---
name: la-bench-workflow
description: Orchestrate the complete LA-Bench experimental procedure generation workflow from JSONL input to validated output. This skill should be used when processing LA-Bench format experimental data to generate and validate detailed experimental procedures. It coordinates parsing, reference fetching, procedure generation, and quality validation with 10-point scoring.
---

# LA-Bench Workflow

## Overview

Orchestrate the complete LA-Bench experimental procedure generation and validation pipeline. This skill coordinates four specialized components:

1. **la-bench-parser**: Extract experimental data from JSONL
2. **web-reference-fetcher**: Fetch reference materials
3. **procedure-generator**: Generate detailed experimental procedures
4. **procedure-checker**: Validate and score generated procedures (10-point scale)

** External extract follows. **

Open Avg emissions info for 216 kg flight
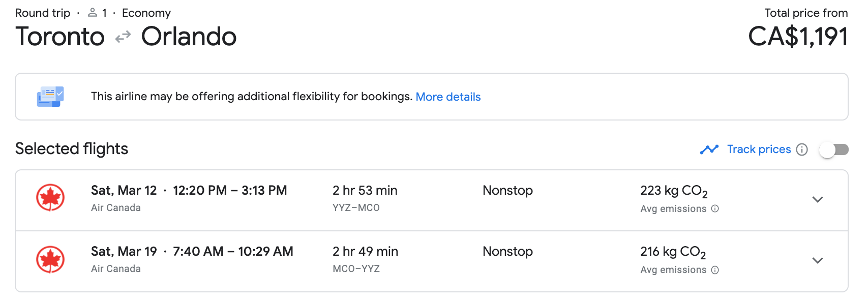Image resolution: width=868 pixels, height=300 pixels. tap(715, 270)
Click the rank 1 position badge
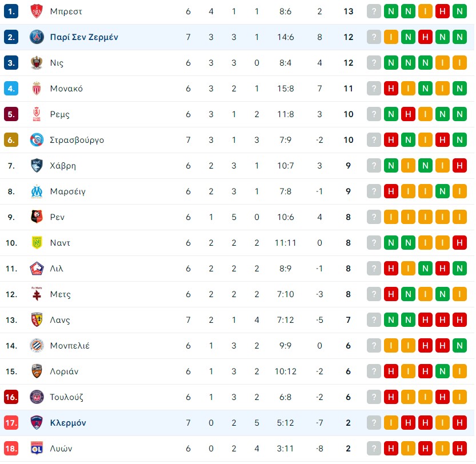 pos(11,11)
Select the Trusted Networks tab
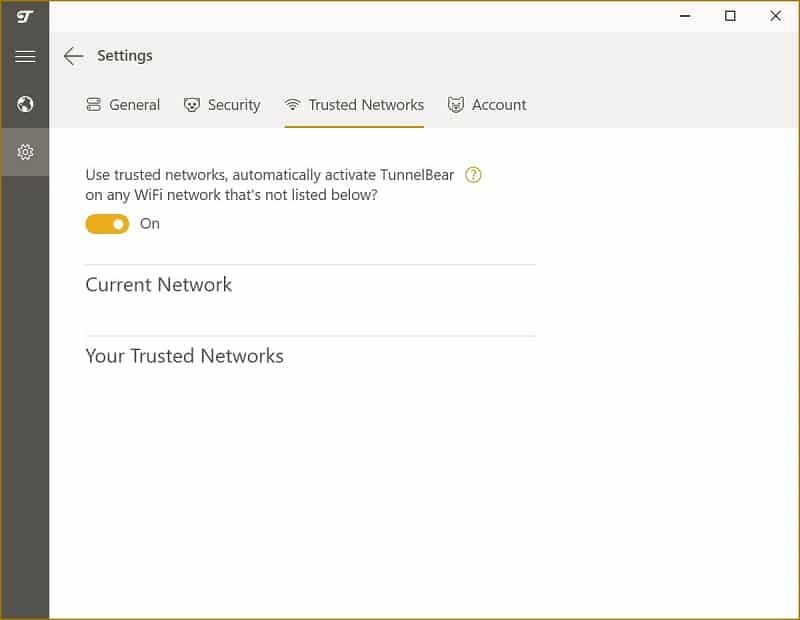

All intermediate and final outputs are saved to standardized directory structure: `workdir/{filename}_{entry_id}/`

## When to Use This Skill

Use this skill when:
- Processing LA-Bench JSONL files (public_test.jsonl, private_test_input.jsonl, etc.)
- Generating experimental procedures from LA-Bench format data
- Validating generated procedures against LA-Bench quality standards
- Batch processing multiple LA-Bench entries
- Testing or evaluating procedure generation capabilities

## Workflow

### Step 1: Parse LA-Bench Entry

Extract experimental data from JSONL file using la-bench-parser skill.

**Input:**
- JSONL file path (e.g., `data/public_test.jsonl`)
- Entry ID (e.g., `public_test_1`)

**Execution:**
```bash
# Extract filename without extension
filename=$(basename "data/public_test.jsonl" .jsonl)  # "public_test"

# Create working directory
mkdir -p workdir/${filename}_${entry_id}

# Parse entry
python .claude/skills/la-bench-parser/scripts/parse_labench.py \
  data/public_test.jsonl ${entry_id} \
  > workdir/${filename}_${entry_id}/input.json
```

**Output:**
- `workdir/{filename}_{entry_id}/input.json`

**Content:**
- instruction
- mandatory_objects
- source_protocol_steps
- expected_final_states
- references
- measurement.specific_criteria (if available)

### Step 2: Fetch Reference Materials (Optional)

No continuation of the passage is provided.